Hi
I have been using QIIME 1 for a while now and I’m finally switching to QIIME2 out (v 2019.1). I was trying to compare Q1 and Q2 OTUs with ASVs but I’m having some problems when running Sepp for the phylogenies constructed from OTUs. I used QIIME2 from scratch to create the rep_set qza with the open-reference pipeline. The thing is, sepp carries out some checking step in which it decides I have repeated tips and aborts the phylogeny construction.
I’ve looked down in the forums and it seemed to me it could be something weird about some of my rep seqs having the same name (number, actually) as the reference I used (green genes 2013_08), so I altered the names of each of them (added a set of characters as prefix) and sepp runned without errors (sorry but I did not save the original error it prints).
Now, when working with the core-metrics pipeline, I tried importing a tree from Q1 and had a similar problem as it prints the following error traceback:
File “/home/rodrigo/.conda/envs/qiime2-2019.1/lib/python3.6/site-packages/skbio/diversity/_util.py”, line 93, in _validate_otu_ids_and_tree
raise DuplicateNodeError(“All tip names must be unique.”)
skbio.tree._exception.DuplicateNodeError: All tip names must be unique.
I checked my files and they are in fact unique nemes, both in the table and the trees. I then changed the names in my otu tables to match those in my sepp newick tree and it worked again.
There seems to be some odd behaviuour in the _validate_otu_ids_and_tree algorithm that does not allow it to continue. I’ve already figured out how to get around this but could you look at it so it can get fixed in later versions, please?
Thanks so much for the report. A name match between rep-seqs and reference seems plausible to me for causing this issue, as that would certainly be a rare thing to see. And the following errors all make sense considering the changes you made (to clarify, you were able to get things working eventually right? after a few cycles of renames, otherwise, we can help!)
Would you by chance be able to provide a little bit of data which replicates this?

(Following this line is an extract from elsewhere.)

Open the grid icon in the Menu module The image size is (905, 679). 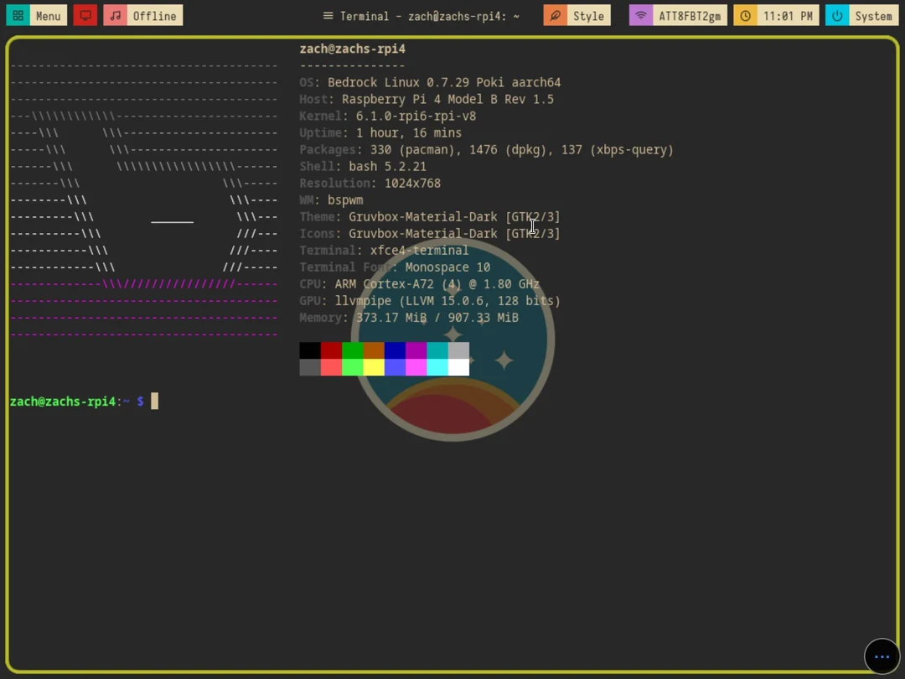tap(18, 15)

Only a few reads should suffice I think (i.e. just the ones you had to rename). The md5sum of your reference data would also be good, that way I can be sure I’m testing against the same one. Which OTUs did you use from Greengenes? 97% or 99%?

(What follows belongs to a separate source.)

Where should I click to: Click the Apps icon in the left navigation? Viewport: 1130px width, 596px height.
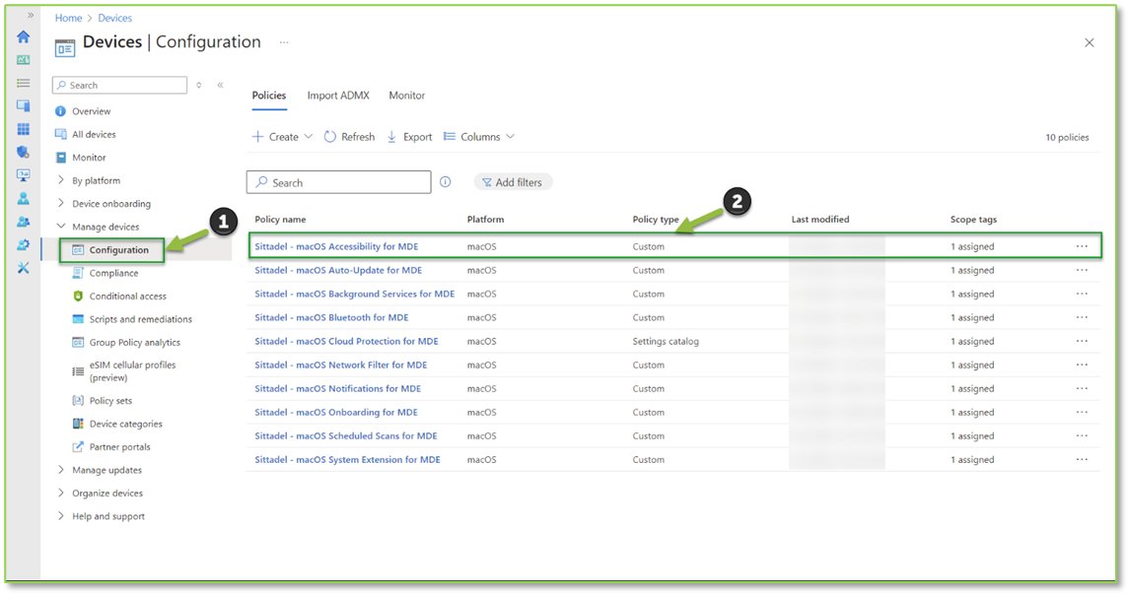click(x=23, y=129)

Sorry for the delay, I had to ask our collaborators first about sharing the data. Just to recap and explain a little more, when trying to compare OTUs and ASVs I found a problem with the former. For these, I carried out an open-reference clustering with the green genes clusters at 97% identity. The resulting rep-set failed at the phylogenetic reconstruction with sepp due to names being the same as in the reference. I think the reference-based cluster names were at fault as changing these (I added a "xxxxx" prefix before each header) solved the problem. Now I'm sending three files that are subsets of our actual data:
x1000 representative sequences without the naming issue:
xb6b4398233ec68a9ea584c0eb1716d5b accepted_headers.qza
x Link missing: It didn't allow me to put more than 2 links as this account is new
1000 sequences that trigger the error
8e0dfa7d4705cb7ae56ea80869c44ff0 problematic_headers.qza problematic_headers.qza (77.2 KB)
The same bad-name sequences after fixing the headers (no error now)

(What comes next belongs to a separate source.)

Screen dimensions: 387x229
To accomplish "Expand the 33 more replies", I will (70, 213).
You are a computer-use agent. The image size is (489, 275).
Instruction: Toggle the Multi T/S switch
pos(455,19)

438c6de1fc83e188fb8ac94e817bcb48 fixed_problematic_headers.qza fixed_problematic_headers.qza (77.3 KB)
I managed to build the tree after fixing the problematic headers but then I had to change our contingency table to reflect those changes in the tree in order to use the tree during beta div analyses. It all worked as expected afterwards.
From what I've seen, the problem seems to be that the reference-based clustering of the open-reference algorithm assigns the exact names in the database (in this case, greengenes 97% clusters). I think this triggers the error because the reference tree for sepp has matching labels (tip names).
Anyway, I hope the files are useful for a patch in later qiime2 versions.
Thanks!
Rodrigo
This is the missing file from my last post (It won't allow me to put more than 2 links per post):
1000 representative sequences without the naming issue:
b6b4398233ec68a9ea584c0eb1716d5b accepted_headers.qza accepted_headers.qza (108.0 KB)
Thanks so much @rodrigogarlop! I’ll add this to my todo list, and hopefully fix it for the upcoming release (if there’s time). I’ll leave this assigned to myself for now.